The Department of Health and the NHS were already aware of growing disquiet among England’s GPs. A letter sent last month to the Health Secretary, Matt Hancock, by the Doctors Association UK (DAUK) demanded that the additional costs of setting up vaccine programmes among GP groups needed to be met by the government. The letter also pointed out growing IT concerns, and the risks to other non-COVID patient care in GP practices.
Although the government has set aside a £170 million pot intended to be used in the transformation of surgeries and some pharmacists into specialist vaccination hubs, the DAUK letter said the government money being offered is too little and “unrealistic” for such a huge task.
The BMA, which described regulatory approval for the Pfizer BioNTech vaccine as an “incredible achievement”, nevertheless noted that the first approved vaccine represents “logistical challenges in terms of storage and immunising patients”.
The Pfizer BioNTech vaccine needs to be stored at minus 70 degrees centigrade, and requires precise storage conditions not available at most PCNs.
The storage and distribution of the Pfizer BioNTech requires additional safety approval yet to be given. Only hospitals and specialist labs are expected to be able to handle the logistics of administering this vaccine.
Although subsequent vaccines expected to be approved – such as the Oxford AstraZeneca vaccine – will require less complex storage and distribution requirements, some GP practices who have indicated a willingness to participate in national roll-out plans, have told the BMA they are trying to make plans without any detail coming from the NHS or the DHSC.
A question of scale
Dr Chaand Nagpaul, BMA council chair, while welcoming news of the Pfizer BioNTECH official approval, said the government and NHS England “must not underestimate the scale of the challenges” ahead.

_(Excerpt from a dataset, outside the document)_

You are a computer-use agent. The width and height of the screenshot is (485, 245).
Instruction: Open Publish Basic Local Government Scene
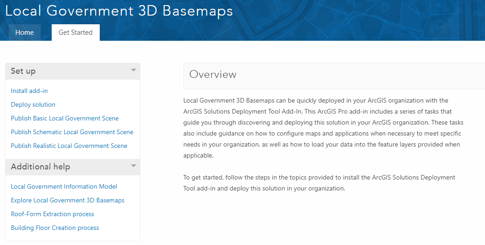pyautogui.click(x=65, y=118)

Dr Nagpaul added: “We need to make sure staff have the resources and support in place to turn this scientific breakthrough into an operational success.”
Dr Vautrey said that following the DES at the beginning of November, practices had tried to put in place arrangements so that they were ready to deliver vaccines once they were made available.
However, openDemocracy has learned that many GP practices have warned the NHS and the DHSC that their preparations have been severely limited because they did not know exactly what they were supposed to be preparing for.
With the Pfizer vaccine coming in vials of 980 doses and needing to be stored at minus 70 degrees centigrade, with only 5 movements authorised over a 72 hour timeframe, a military-style distribution operation is needed.
Another GP practice head contacted by openDemocracy said: “This is not the kind of vaccine that could ever have been delivered by GPs, who are by nature, small, mobile and part of a community. So the DES should have come with caveats, then planning and collaboration could have followed.
“But once again there is division and little collaboration. This has wasted time, energy and resources and delayed the best possible implementation. We need a National Health Service that is national and is ‘a health service’, not constituent parts all floundering through lack of information.”